The NYC Health Department, where I previously served as commissioner, has an annual budget of about $2 billion. The city’s annual contribution to NYC Health + Hospitals, the public healthcare system that serves more than 1 million New Yorkers a year, is also about $2 billion. Yet the city’s single biggest health line item dwarfs both of those budgets combined: NYC spends more than $8 billion a year on employee and retiree health benefits.
Are our teachers, nurses, firefighters, and sanitation workers getting the care they need and deserve? Are we as a city getting our money’s worth?
The city took an important step in addressing costs in January, transitioning to a self-insured structure for health benefits, eliminating the role of a large corporation previously serving as middleman. But the city can do more to improve healthcare access and squeeze out waste, particularly when it comes to prescription medicines.
The NYC Employees PPO plan covers more than 1.2 million employees, retirees, and dependents. If the city joined forces with New York State, that would increase to about 2.5 million people — larger than almost all private employer groups nationally. This collective purchasing power positions us to demand “best-in-market” terms and pricing for drugs.
Ideally with New York State — but even on its own — the city could take three actions to capitalize on this leverage.
First, the city should thoroughly review its existing contract with Prime Therapeutics, the private pharmacy benefit manager (PBM) for enrollees, to ensure it’s getting a fair deal. For instance, the contract should prohibit the use of “spread pricing,” where the PBM pockets the difference between the price paid to a pharmacy and the price charged to the city.
Second, Mayor Mamdani should charge the Office of Healthcare Accountability within the Health Department to propose new payment models for high-priority medicines. Antivirals that cure hepatitis C, HIV prevention medicines, and GLP-1 medications like semaglutide (Ozempic) would yield dramatic health improvements if they reached more New Yorkers.

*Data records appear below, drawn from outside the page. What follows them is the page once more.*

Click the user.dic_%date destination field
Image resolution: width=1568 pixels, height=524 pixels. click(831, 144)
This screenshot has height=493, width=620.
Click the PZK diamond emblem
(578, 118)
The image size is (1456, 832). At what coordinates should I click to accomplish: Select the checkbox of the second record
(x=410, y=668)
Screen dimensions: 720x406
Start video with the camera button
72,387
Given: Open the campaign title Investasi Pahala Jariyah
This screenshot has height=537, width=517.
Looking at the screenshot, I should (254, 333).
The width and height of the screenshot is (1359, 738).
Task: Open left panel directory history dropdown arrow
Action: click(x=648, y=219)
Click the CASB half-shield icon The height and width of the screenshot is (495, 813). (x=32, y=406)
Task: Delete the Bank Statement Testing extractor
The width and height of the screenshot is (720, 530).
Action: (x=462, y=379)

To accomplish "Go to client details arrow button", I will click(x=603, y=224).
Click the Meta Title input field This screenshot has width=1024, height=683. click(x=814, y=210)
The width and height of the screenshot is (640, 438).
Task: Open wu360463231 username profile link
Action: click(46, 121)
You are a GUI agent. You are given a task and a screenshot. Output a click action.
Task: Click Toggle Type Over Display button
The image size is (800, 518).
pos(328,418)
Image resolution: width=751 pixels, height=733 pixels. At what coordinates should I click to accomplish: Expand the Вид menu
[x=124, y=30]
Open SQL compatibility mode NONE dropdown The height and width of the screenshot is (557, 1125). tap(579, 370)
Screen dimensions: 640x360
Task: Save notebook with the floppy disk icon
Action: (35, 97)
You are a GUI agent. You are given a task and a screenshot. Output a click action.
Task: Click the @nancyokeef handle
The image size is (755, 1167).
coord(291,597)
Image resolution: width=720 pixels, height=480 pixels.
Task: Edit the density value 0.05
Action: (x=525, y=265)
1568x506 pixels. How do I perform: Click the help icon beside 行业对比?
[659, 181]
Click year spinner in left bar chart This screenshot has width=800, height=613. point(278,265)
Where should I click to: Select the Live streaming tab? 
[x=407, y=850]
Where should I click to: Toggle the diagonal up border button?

By pursuing creative arrangements such as a so-called “Netflix model” piloted in Louisiana and Washington, the city could leverage direct negotiations with drug makers to achieve lower costs through a fixed subscription fee. Importantly, the city could structure these arrangements to open access to all residents, not just those in the city health plan.
Third, the city should begin exploring a true public PBM model. Just as it eliminated a corporate middleman for overall health benefits administration, it should examine doing so for drugs. A public PBM would pass drug rebates and negotiated savings directly back to the city and its beneficiaries, rather than giving a cut to a private intermediary.
Several states have already banded together to run PBM services through a coalition called ArrayRx (though it still subcontracts a number of functions to a private PBM). The NYC Commission on Government Efficiency reviewing the City Charter should focus on a rigorous estimate of net savings and potential legal hurdles.
In my own clinical practice, I’ve cared for patients who left diabetes medications at the pharmacy counter because they couldn’t cover the cost that month — and who returned with complications that were far more expensive than the prescription would ever have been.
We can deploy contracting discipline, purchasing scale, and institutional creativity to lower drug prices, putting New York at the vanguard of approaches that deliver both affordability and access.
Chokshi, a former NYC health commissioner, is a physician at Bellevue Hospital, Sternberg Family professor at the City College of New York, and co-chairs the Health & Political Economy Project.